Пожалуй, единственным местом на земле, где стано­вился верным мужем, была Одесса, там на киностудии я осел после окончания выс­ших режиссерских курсов на долгие тридцать лет. Все мест­ные рослые и загорелые кра­сотки прошли мимо. Как толь­ко они начинали гутарить своим одесским говорком (с мягким «г»): «Ой ты рибочка моя дорогая...» — у меня все опускалось, они теряли свой шарм и привлекательность. Но, увы, я все время разъ­езжал...

Понимал ли я, когда влюб­лялся-разлюблялся, а слезы женские текли рекой, что дур­но то, что делаю? Отлично понимал. Как понимает лю­бой бл...н, назови ты его мачо, плейбой, донжуан или как угодно еще. У каждого за спиной — драмы, боль, слезы и нерожденные дети. Но оста­новиться я не мог. Это как на санях с крутой горки: видишь, что впереди пень, но летишь по инерции. А способов, что­бы усыпить совесть, — тьма. Алкоголь — первейший из них, отключая и разум, и ду­шу, он приближает к дьяволу, и (уже с ним!) мы находим массу дешевых оправданий своим мерзостям.

Они множатся, множатся, и в самый неожиданный мо­мент Божий перст щелкает — и ты понимаешь: настал час расплаты. Я получил за свое бл...во! Ждал, что получу, — и получил сполна. Тогда уже не блудил, но точно знал — за что, и страшнее в жизни была только мамина смерть. В этом были и кара, и явление чуда Божьего.

Ждать же наказания за ал­коголизм не приходится — оно в нем самом. А пил я, как и блудил, не переставая, но начал лет на десять позже. Ежедневно и основательно выпивать стал курсе на пятом художественного института. Сначала наутро, чтобы прий­ти в себя, было достаточно стакана пива, потом стакана водки, потом бутылки, потом, чтоб захорошело, выпить на­до больше, чем выпил в по­следний раз.

Так пьешь-пьешь-пьешь, по­ка не теряешь сознания. При­езжает «скорая», давление двес­ти тридцать на сто пятьдесят, носом кровь, везут в больни­цу, ставят капельницу. Ты ле­жишь долго-долго-долго, тебя, беспомощного, тащат, девицы ставят то клизмы, то гуж в де­тородный орган, потому что у тебя спазм, все функции от­казывают. И так это все уни­зительно! А после завершения запоя недели две мочишься кровью, какаешь и сморка­ешься кровью, если чихаешь, из ушей капает кровь — она льется из всех дырок.

* * * * * * * * *

- **Поставленная задача A**
Объясните по фрагменту воспоминаний, почему рассказчик оставался верным мужем именно в Одессе.
- **Поставленная задача B**
Продолжите фрагмент воспоминаний с того места, где он обрывается.

- **Выдержка из записей**
* * * * * * * * *

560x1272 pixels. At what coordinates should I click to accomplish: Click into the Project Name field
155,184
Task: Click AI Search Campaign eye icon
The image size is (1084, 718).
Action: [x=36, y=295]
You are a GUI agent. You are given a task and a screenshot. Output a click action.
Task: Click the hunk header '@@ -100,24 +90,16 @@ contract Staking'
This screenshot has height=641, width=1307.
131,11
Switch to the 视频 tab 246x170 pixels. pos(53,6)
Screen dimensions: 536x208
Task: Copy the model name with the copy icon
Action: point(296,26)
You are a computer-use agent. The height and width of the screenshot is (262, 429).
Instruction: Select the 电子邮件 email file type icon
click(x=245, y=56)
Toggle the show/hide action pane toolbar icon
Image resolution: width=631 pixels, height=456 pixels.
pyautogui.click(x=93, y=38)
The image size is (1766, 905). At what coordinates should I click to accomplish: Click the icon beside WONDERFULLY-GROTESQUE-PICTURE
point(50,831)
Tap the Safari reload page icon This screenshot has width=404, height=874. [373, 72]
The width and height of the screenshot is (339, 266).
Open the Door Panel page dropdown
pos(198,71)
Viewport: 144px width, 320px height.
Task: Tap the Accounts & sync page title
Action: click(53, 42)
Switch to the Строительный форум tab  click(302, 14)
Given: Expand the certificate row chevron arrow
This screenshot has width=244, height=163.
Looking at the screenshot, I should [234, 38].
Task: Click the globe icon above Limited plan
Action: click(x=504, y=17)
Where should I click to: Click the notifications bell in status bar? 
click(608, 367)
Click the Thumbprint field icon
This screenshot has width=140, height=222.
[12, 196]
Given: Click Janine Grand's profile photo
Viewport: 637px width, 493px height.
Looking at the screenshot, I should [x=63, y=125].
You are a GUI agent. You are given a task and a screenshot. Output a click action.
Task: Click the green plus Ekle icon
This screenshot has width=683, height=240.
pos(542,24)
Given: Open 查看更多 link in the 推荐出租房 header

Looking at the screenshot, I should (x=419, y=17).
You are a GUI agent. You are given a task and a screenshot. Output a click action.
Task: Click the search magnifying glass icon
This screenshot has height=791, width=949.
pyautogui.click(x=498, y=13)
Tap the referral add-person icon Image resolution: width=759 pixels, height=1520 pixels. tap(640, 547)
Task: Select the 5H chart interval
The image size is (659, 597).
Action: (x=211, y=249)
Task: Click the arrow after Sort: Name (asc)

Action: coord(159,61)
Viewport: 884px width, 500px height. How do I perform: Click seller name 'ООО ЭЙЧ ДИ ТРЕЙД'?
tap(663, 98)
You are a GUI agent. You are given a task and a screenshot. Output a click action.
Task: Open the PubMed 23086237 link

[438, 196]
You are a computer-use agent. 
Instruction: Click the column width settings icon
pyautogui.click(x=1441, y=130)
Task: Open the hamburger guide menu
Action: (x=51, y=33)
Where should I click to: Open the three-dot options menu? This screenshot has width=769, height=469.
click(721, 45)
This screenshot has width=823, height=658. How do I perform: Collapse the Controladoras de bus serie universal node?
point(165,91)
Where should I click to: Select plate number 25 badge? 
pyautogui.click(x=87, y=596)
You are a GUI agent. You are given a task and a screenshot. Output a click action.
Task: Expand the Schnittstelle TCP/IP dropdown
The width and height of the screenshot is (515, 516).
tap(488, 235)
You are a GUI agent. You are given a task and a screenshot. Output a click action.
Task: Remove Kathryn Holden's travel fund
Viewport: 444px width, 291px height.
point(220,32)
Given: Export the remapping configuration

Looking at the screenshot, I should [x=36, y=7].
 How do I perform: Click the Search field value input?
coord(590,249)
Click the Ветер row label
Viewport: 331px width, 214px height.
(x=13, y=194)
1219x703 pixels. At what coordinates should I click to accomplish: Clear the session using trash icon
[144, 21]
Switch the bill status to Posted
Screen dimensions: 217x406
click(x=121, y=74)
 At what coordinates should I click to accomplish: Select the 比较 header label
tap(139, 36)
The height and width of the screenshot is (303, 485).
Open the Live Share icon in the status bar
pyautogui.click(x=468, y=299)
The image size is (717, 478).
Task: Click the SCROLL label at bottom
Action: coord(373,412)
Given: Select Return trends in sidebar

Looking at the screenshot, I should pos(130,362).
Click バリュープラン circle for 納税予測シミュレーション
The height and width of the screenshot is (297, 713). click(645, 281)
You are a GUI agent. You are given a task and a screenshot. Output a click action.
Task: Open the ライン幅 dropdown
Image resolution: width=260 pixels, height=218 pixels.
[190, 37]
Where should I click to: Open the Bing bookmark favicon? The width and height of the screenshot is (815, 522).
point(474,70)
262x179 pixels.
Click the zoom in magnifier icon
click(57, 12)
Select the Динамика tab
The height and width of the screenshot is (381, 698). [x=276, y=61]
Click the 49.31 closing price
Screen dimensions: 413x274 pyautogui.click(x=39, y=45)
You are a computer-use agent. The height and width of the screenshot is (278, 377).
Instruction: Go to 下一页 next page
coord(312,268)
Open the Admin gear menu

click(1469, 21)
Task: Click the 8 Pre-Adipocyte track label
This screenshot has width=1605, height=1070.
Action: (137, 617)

* * * * * * * * *

- **Итоговый ответ A**
Местные красотки теряли для него шарм и привлекательность, как только начинали говорить одесским говорком с мягким «г», вроде «Ой ты рибочка моя дорогая...». Поэтому все они прошли мимо него.

- **Итоговый ответ B**
Поэтому Высоцкий считал, что человек, прошедший че­рез этот кошмар, не может быть подлецом. «Он алкого­лик? — спрашивал. — Ну, он не может быть плохим челове­ком». К слову, в прошлой пуб­ликации я не то чтобы соврал, допустил неточность, сказав, что с Володей никогда не пил. И впрямь, даже когда мне не­обходимо было опохмелиться, я при нем терпел, не пил. Но была одна-единственная история за двадцать лет дружбы, когда мы вместе пили и стра­дали от похмелья. И то только потому, что случайно встрети­лись, «развязав» порознь — я в Одессе, он где-то еще. Я при­был в Москву по своей надоб­ности и на Киевском вокзале столкнулся с Высоцким. Он был с Таней Иваненко, она как раз пыталась вывести его из запоя. Володя шепнул мне: «Возьми два билета на Одессу потихоньку и жди у поезда».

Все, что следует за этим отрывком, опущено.